Neuroscience Program, Sabuncu Brain Research Center, Bilkent University, Ankara TR-06800, Turkey.
National Magnetic Resonance Research Center (UMRAM), Bilkent University, Ankara TR-06800, Turkey.
Cereb Cortex. 2021 Oct 1;31(11):4986-5005. doi: 10.1093/cercor/bhab136.
Humans are remarkably adept in listening to a desired speaker in a crowded environment, while filtering out nontarget speakers in the background. Attention is key to solving this difficult cocktail-party task, yet a detailed characterization of attentional effects on speech representations is lacking. It remains unclear across what levels of speech features and how much attentional modulation occurs in each brain area during the cocktail-party task. To address these questions, we recorded whole-brain blood-oxygen-level-dependent (BOLD) responses while subjects either passively listened to single-speaker stories, or selectively attended to a male or a female speaker in temporally overlaid stories in separate experiments. Spectral, articulatory, and semantic models of the natural stories were constructed. Intrinsic selectivity profiles were identified via voxelwise models fit to passive listening responses. Attentional modulations were then quantified based on model predictions for attended and unattended stories in the cocktail-party task. We find that attention causes broad modulations at multiple levels of speech representations while growing stronger toward later stages of processing, and that unattended speech is represented up to the semantic level in parabelt auditory cortex. These results provide insights on attentional mechanisms that underlie the ability to selectively listen to a desired speaker in noisy multispeaker environments.

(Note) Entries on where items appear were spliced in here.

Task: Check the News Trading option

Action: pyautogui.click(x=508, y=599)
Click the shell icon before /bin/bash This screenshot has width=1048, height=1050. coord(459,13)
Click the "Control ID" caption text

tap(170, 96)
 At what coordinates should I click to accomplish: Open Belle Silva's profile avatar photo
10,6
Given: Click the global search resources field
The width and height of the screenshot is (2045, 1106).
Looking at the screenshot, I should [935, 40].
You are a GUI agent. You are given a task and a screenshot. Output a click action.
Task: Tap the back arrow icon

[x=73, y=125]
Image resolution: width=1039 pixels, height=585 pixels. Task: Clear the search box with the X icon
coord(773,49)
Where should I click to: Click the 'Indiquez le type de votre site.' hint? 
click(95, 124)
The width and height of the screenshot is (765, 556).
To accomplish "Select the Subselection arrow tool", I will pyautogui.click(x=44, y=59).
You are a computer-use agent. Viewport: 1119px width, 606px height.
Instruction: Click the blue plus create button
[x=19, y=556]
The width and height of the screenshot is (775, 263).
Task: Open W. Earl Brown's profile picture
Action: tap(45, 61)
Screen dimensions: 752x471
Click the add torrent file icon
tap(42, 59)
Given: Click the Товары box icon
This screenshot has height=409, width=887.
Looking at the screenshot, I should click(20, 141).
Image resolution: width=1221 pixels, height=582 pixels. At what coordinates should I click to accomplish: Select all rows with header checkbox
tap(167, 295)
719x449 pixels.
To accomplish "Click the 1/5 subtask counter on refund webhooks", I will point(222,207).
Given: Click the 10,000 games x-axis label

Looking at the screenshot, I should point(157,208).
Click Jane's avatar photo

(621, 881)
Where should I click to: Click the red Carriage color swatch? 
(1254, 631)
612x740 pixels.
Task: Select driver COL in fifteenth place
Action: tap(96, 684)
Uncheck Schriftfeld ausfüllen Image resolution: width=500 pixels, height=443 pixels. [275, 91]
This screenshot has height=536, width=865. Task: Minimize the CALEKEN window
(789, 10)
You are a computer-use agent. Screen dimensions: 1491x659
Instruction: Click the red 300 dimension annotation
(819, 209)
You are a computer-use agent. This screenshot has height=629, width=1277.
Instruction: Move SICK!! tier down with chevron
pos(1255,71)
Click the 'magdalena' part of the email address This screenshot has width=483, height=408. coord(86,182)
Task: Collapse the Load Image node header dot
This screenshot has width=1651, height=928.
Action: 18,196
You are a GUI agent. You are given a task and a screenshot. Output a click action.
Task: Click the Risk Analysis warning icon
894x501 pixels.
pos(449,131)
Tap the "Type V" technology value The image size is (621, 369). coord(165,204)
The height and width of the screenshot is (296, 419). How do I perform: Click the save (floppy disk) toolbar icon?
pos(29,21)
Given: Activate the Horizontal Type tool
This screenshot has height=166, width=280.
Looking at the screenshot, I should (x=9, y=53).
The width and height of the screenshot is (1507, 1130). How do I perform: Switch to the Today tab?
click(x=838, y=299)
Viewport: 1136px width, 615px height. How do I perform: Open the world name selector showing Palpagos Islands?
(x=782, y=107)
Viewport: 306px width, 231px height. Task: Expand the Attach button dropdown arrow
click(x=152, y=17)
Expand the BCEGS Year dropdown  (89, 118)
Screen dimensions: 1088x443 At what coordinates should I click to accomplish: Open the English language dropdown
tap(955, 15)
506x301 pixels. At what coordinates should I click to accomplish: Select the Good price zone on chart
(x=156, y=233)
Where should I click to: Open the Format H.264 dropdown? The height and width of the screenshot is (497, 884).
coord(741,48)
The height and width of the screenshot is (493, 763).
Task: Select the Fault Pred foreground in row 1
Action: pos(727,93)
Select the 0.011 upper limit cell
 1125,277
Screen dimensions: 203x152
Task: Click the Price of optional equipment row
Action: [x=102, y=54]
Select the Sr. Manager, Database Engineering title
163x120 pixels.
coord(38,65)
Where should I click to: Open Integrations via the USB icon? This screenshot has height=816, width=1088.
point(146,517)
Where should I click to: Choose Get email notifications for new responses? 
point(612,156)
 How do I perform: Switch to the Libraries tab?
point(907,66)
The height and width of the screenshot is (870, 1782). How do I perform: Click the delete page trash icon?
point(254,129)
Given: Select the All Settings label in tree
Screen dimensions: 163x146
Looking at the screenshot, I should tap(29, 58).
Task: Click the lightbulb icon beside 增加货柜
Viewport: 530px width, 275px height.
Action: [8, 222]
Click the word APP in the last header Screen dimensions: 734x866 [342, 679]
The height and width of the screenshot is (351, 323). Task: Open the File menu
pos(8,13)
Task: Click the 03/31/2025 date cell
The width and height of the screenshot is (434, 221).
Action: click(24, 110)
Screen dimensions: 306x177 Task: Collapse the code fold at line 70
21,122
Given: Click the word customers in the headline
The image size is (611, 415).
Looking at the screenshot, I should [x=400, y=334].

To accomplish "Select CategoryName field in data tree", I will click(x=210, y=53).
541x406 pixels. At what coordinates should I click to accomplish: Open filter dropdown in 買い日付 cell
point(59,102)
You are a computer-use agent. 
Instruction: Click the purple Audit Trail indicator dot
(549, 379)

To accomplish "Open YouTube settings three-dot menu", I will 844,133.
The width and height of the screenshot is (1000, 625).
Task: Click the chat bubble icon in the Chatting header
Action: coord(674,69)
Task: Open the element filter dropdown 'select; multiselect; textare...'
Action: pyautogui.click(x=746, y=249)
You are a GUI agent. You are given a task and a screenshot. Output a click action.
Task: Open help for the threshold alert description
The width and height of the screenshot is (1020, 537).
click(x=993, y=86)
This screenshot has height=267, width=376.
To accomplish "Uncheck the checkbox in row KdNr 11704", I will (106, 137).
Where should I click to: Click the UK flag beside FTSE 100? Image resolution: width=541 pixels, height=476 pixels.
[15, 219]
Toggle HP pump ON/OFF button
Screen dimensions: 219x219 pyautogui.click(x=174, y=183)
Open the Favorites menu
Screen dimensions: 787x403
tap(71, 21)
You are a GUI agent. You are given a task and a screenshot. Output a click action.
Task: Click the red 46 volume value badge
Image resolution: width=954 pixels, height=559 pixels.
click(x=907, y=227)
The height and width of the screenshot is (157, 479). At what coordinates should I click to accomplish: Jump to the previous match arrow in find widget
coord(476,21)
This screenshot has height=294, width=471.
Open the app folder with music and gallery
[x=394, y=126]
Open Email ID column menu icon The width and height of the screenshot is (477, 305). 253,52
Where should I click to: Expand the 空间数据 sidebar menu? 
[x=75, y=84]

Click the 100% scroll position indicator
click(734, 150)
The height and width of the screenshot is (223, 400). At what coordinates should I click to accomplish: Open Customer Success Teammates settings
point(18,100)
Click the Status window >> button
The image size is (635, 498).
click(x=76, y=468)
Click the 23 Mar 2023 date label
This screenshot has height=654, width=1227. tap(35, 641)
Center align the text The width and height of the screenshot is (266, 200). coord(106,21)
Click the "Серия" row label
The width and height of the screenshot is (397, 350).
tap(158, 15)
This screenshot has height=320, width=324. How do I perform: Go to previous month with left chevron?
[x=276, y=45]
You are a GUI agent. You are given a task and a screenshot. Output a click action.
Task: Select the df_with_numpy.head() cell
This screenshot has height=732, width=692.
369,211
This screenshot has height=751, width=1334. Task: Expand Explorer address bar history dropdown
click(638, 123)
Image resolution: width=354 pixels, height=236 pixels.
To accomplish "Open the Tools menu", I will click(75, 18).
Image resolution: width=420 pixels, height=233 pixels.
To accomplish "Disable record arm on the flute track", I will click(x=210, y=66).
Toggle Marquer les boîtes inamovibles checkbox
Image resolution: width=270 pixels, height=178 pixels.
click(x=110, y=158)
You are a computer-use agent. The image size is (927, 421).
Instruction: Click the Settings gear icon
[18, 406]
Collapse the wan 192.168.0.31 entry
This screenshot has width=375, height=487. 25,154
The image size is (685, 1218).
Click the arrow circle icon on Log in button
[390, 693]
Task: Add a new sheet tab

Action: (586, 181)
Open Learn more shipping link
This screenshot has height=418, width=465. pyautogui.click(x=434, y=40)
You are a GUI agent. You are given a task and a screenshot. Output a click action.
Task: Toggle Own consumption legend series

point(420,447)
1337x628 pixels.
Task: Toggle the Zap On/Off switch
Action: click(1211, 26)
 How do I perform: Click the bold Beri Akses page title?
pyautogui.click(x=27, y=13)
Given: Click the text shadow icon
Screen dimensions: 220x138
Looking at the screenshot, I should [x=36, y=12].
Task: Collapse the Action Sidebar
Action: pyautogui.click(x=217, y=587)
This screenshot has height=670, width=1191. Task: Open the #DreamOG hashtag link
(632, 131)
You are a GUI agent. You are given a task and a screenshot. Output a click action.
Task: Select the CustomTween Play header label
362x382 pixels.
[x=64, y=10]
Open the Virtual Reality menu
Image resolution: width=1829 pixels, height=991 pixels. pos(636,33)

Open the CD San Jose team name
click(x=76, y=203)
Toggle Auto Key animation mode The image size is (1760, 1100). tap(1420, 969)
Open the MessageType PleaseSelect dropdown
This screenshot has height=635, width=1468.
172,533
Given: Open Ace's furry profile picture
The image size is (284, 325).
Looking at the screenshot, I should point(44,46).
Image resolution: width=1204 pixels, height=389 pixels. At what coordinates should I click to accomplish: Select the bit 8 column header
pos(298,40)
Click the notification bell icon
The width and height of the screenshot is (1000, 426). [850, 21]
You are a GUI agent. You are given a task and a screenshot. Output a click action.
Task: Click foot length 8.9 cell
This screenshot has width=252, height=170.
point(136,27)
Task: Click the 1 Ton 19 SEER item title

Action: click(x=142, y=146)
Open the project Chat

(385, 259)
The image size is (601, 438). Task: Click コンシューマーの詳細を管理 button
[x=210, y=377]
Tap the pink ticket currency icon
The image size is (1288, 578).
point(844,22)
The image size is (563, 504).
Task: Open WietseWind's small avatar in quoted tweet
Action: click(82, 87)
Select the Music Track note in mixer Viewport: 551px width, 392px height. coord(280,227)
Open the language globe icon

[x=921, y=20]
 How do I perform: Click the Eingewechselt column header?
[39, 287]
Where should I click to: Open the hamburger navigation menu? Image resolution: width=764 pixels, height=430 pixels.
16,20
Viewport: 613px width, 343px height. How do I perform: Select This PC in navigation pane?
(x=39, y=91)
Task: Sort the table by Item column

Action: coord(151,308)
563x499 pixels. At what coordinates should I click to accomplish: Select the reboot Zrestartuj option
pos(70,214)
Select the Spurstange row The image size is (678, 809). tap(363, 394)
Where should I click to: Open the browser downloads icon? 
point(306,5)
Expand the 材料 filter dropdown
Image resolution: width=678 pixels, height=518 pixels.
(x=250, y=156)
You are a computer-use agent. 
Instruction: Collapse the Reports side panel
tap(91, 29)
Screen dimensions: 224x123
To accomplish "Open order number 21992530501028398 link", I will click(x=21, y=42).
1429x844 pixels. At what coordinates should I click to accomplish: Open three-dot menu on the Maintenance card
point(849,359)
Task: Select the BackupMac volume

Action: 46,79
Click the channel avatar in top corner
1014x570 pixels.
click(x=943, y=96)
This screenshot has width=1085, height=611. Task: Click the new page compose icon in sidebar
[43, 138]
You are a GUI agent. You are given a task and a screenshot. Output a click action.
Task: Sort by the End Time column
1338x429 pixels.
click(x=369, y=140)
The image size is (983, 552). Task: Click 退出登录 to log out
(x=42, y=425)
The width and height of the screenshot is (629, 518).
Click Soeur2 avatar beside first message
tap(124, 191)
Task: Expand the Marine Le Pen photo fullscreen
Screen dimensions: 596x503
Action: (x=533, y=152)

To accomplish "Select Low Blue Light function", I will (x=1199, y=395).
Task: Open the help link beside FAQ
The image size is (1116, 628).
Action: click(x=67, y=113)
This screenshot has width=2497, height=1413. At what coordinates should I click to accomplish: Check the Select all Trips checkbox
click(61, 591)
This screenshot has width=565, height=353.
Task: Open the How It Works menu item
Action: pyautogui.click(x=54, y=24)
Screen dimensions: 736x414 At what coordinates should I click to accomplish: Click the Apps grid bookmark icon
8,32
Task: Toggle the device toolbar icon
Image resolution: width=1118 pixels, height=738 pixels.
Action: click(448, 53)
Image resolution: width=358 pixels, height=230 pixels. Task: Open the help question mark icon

人类在嘈杂的环境中倾听目标说话者的能力非常出色,同时可以过滤背景中的非目标说话者。注意力是解决这个困难的鸡尾酒会任务的关键,但注意力对语音表示的影响的详细特征描述还很缺乏。在鸡尾酒会任务中,大脑区域在什么层次的语音特征上发生了多少注意力调制,这一点还不清楚。为了解决这些问题,我们在被试者被动地听单个说话者的故事,或者在分别的实验中选择性地注意到时间上重叠的故事中的男性或女性说话者时,记录了全脑血氧水平依赖(BOLD)反应。构建了自然故事的频谱、发音和语义模型。通过对被动聆听反应进行拟合的体素模型,确定了内在选择性轮廓。然后,根据鸡尾酒会任务中对注意和未注意故事的模型预测,量化了注意力调制。我们发现,注意力引起了多个语音表示层次的广泛调制,并且随着处理阶段的推进,调制变得越来越强,未注意的语音在副听觉皮层中一直被表示到语义水平。这些结果为选择性地在嘈杂的多说话者环境中倾听目标说话者的注意力机制提供了深入的了解。